The lack of training residents get in working with medical students can manifest in a variety of ways. Some immediately rise to the challenge. Many are too soft on medical students, not pushing us to develop the skills we’ll badly need. They have vivid, recent memories of their own humiliations at the hands of cruel attendings who pimped relentlessly and for the sake of their own ego rather than teaching. Others reenact that ego-plumping pimping, demanding trivial and obscure answers and being dismissive and hostile if students don’t provide them. Neither approach helps medical students learn.
Residents also struggle with feeling inadequate. Impostor syndrome is classic, so thoroughly written about with respect to medical education that it’s a running joke among medical students. We all have impostor syndrome; none of us feel strong enough, smart enough, good enough — if you do, you probably shouldn’t be practicing medicine! We laugh about it, but we feel it keenly. If the brightest among us (the classmate with a PhD in immunology, the friend who consistently scores in the high 90s on exams) feel like they aren’t enough, what do the rest of us think we’re doing, being mediocre in medical school?

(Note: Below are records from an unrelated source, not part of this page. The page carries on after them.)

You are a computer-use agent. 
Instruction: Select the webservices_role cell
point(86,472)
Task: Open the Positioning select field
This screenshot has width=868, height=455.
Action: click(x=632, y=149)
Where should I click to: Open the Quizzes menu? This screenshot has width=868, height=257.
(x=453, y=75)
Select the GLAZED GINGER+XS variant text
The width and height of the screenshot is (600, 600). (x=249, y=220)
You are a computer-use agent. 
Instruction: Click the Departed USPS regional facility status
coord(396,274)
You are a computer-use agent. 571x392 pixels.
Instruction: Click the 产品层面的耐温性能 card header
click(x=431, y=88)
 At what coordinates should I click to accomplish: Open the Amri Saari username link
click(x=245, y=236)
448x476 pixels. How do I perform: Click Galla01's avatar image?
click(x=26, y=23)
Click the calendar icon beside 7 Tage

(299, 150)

Unfortunately, those feelings of inadequacy make teaching medical students difficult for many residents. They may pepper their speech with disclaimers: “I don’t know if.” “This might be wrong but.” These kinds of comments undermine the faith of their medical students, often unnecessarily. Being self-deprecating to the point where a medical student is uncomfortable cuts off the student from asking questions the resident might well know the answers to. And it is always an option for a resident to say, “I don’t know. Why don’t you take a look at the literature and let me know what you find?” It’s not cruel to give us homework. Homework helps us, and it can help the resident, too.
The best residents — the ones students rave about to each other — are those who find the balance between pushing us to do our best, to go beyond what we thought we could do, and pushing us too hard. Residents don’t have the years of experience with teaching that attendings do, but they have different strengths, and they can play to those strengths.
Residents are close to their exams, often still studying. They’re closer to new, exciting research than most attendings, who drift away from what’s happening in research by the simple passage of time, surrounded by clinical and administrative duties. If residents talk to med students about what they’re interested in and passionate about, they don’t need to fear looking undereducated. Acknowledge areas of strength and areas of weakness. In medicine, everyone cares about something. It’s how we got here.
It also helps when residents recognize what they’re feeling. If they’re pressed for time and overburdened, that’s not a moment for teaching. It might be a moment for a brief clinical pearl, but not an extended overview. Don’t try to teach when you’re crunched, exhausted, angry — and that may feel like it describes a large chunk of residency, depending on the field and program, but medical students are more than capable of picking up on the way you feel. If you’re trying to teach when you’re angry, those feelings bleed over into it, and medical students will be too busy worrying about whether this will negatively affect your impression of them (and their grade) to learn. Give yourself permission to take a step back from this duty. Medical students will learn whether or not you personally teach them right this instant. You are critical in many ways, but that doesn’t mean you are single-handedly responsible for everything all of the time, whatever it may feel like.
Residents have so much to offer medical students. Without training, residents take on the strenuous job of teaching in addition to their other responsibilities, and they deserve credit for that. Focusing on residents’ strengths as educators, rather than their weaknesses, can improve medical education.